## Reusing Deep Learning Models

Leverage TensorFlow tools to reuse lower layers of a deep nueral network and train a model on MNIST data (5-9) using minimal amounts of data.

In [1]:
import tensorflow as tf
import numpy as np

In [2]:
# Load the data

mnist = tf.keras.datasets.mnist
(x_train, y_train),(x_test, y_test) = mnist.load_data()

sample_size = 500
p = np.random.permutation(5 * sample_size)

#Filter 5-9 for auxilary training
x_train = np.concatenate((
    x_train[y_train == 5][:sample_size],
    x_train[y_train == 6][:sample_size],
    x_train[y_train == 7][:sample_size],
    x_train[y_train == 8][:sample_size],
    x_train[y_train == 9][:sample_size]
), axis=0)[p]

y_train = np.concatenate((
    y_train[y_train == 5][:sample_size],
    y_train[y_train == 6][:sample_size],
    y_train[y_train == 7][:sample_size],
    y_train[y_train == 8][:sample_size],
    y_train[y_train == 9][:sample_size]
), axis=0)[p]

x_test, y_test = x_test[y_test > 4], y_test[y_test > 4]

#Clean
x_train, x_test = x_train / 255.0, x_test / 255.0
x_train, x_test = x_train.reshape(-1,28*28), x_test.reshape(-1,28*28)

Request 1: Write out the part of the notebook on reusing deep learning models from "Leverage TensorFlow tools" to "y_test) = mnist.load_data()", keeping every character the same.

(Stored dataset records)
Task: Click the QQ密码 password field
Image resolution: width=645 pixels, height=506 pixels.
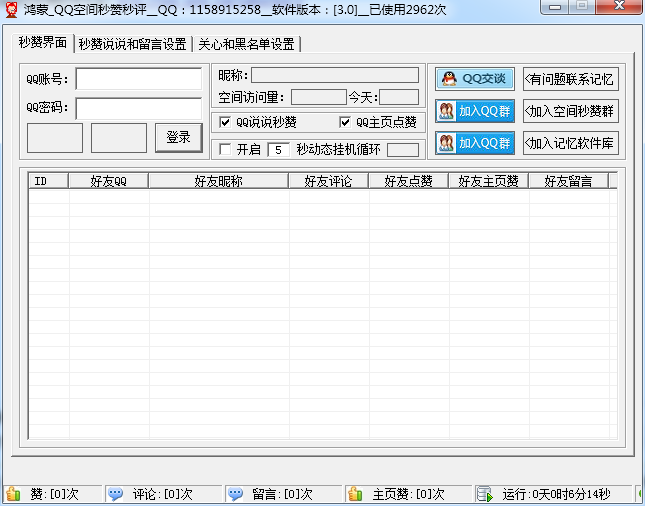Action: click(138, 108)
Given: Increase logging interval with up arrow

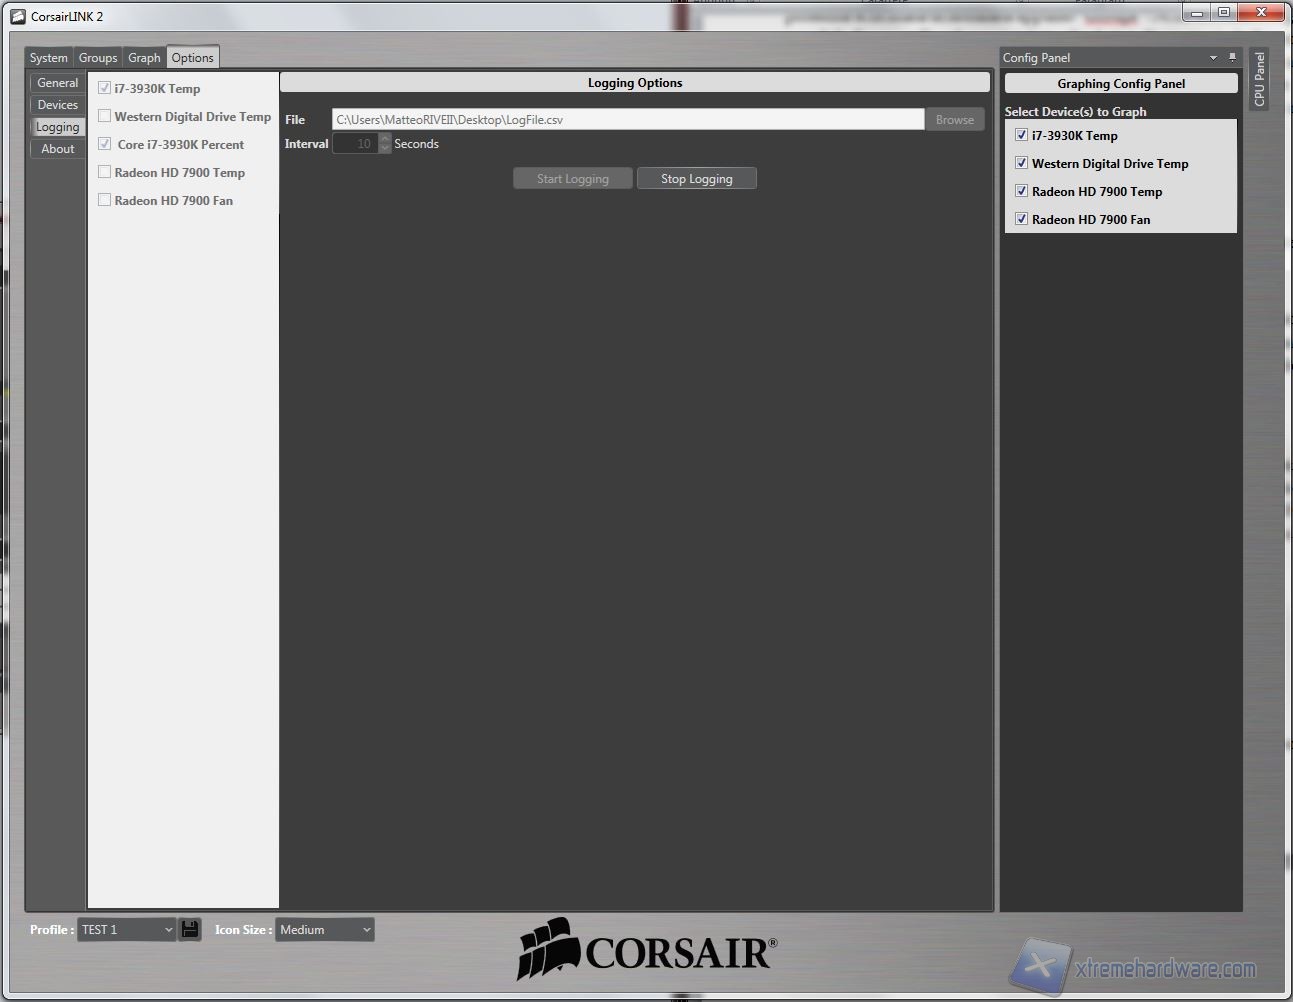Looking at the screenshot, I should [x=385, y=138].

Request 2: Give the records back word for word, all of them, and omit the pictures.

Exercise output 1:
Leverage TensorFlow tools to reuse lower layers of a deep nueral network and train a model on MNIST data (5-9) using minimal amounts of data.

In [1]:
import tensorflow as tf
import numpy as np

In [2]:
# Load the data

mnist = tf.keras.datasets.mnist
(x_train, y_train),(x_test, y_test) = mnist.load_data()

Exercise output 2:
Task: Click the QQ密码 password field
Image resolution: width=645 pixels, height=506 pixels.
Action: click(138, 108)
Given: Increase logging interval with up arrow

Looking at the screenshot, I should [x=385, y=138].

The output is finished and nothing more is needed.